● **Collection entries**
'''
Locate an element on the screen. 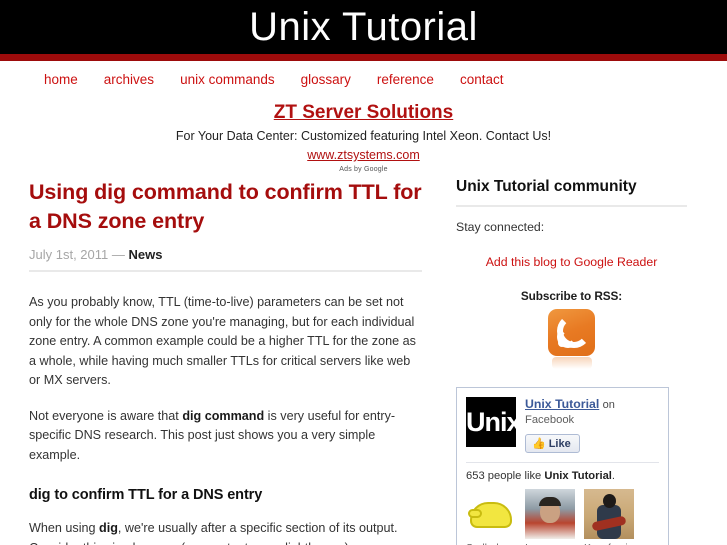 This screenshot has height=545, width=727. ad-byline: Ads by Google is located at coordinates (364, 170).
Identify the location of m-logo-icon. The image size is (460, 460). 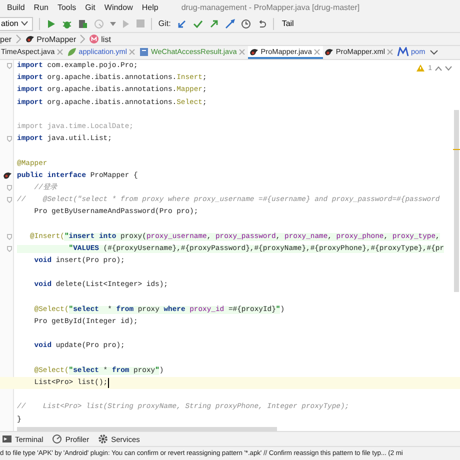
(402, 51).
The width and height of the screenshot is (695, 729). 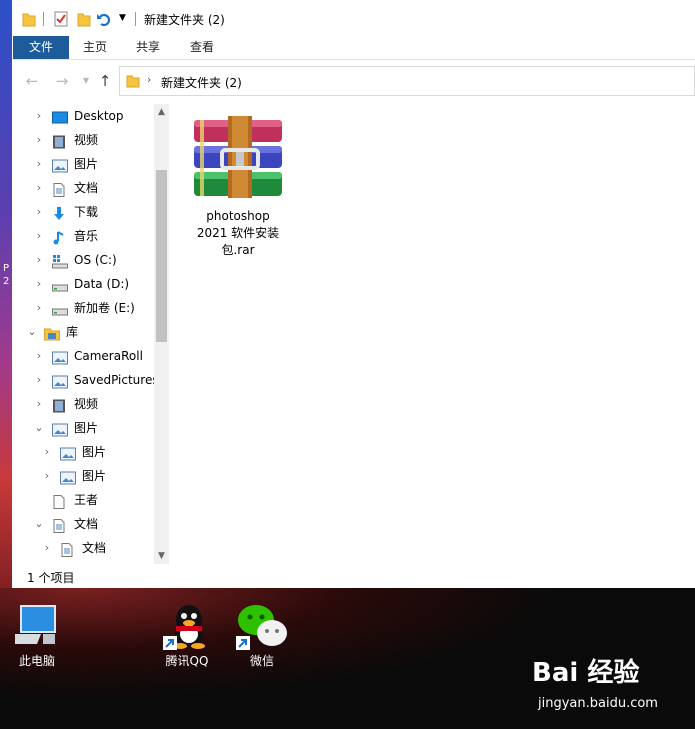 What do you see at coordinates (86, 380) in the screenshot?
I see `nav-item-savedpictures: › SavedPictures` at bounding box center [86, 380].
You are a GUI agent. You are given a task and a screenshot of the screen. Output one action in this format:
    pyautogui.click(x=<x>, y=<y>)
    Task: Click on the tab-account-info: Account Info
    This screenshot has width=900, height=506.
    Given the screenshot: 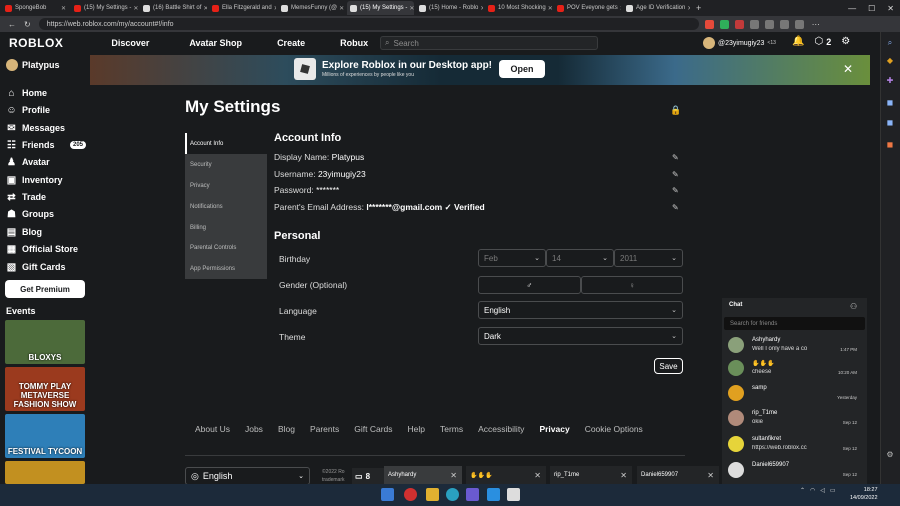 What is the action you would take?
    pyautogui.click(x=226, y=144)
    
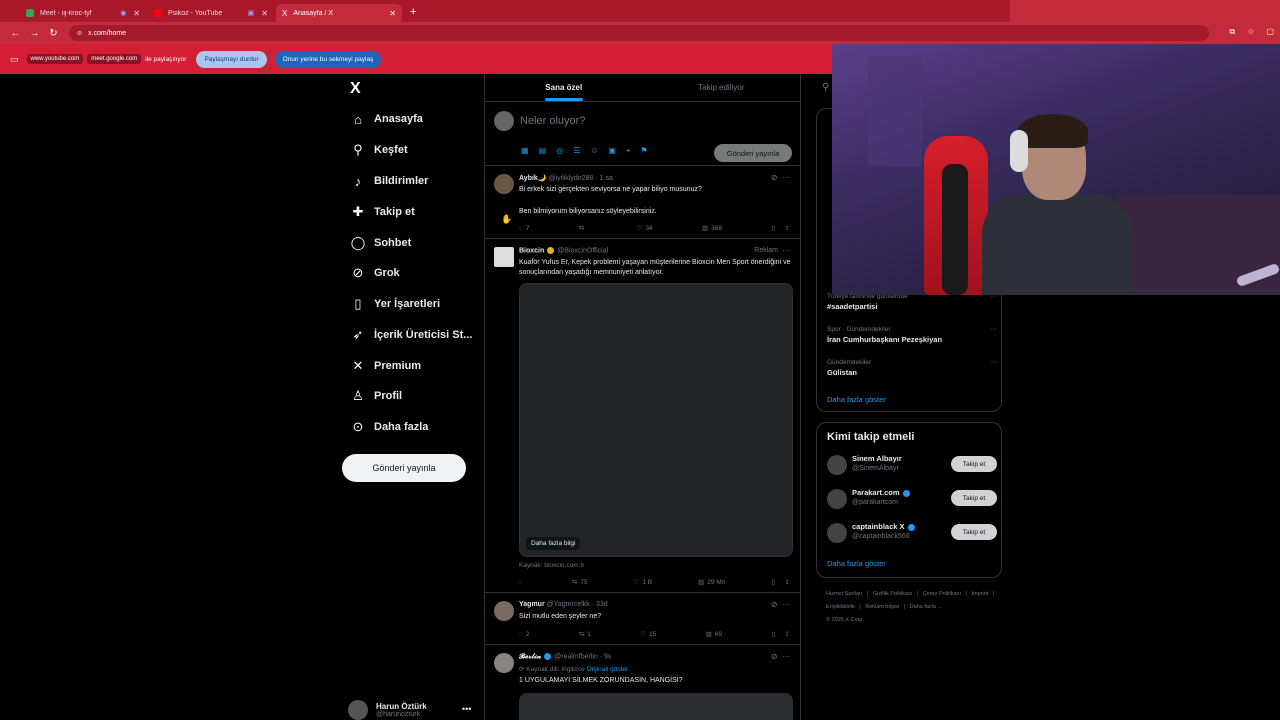  What do you see at coordinates (543, 151) in the screenshot?
I see `gif-icon: ▤` at bounding box center [543, 151].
'''
● **Exercise prompt**
Write out the lines word for word, starting at the line that contains "You are a GUI" and stopping after the line that contains "This screenshot has width=900, height=506.".

● **Answer for this exercise**
You are a GUI agent. You are given a task and a screenshot of the screen. Output one action in this format:
    pyautogui.click(x=<x>, y=<y>)
    Task: Click on the tab-account-info: Account Info
    This screenshot has width=900, height=506.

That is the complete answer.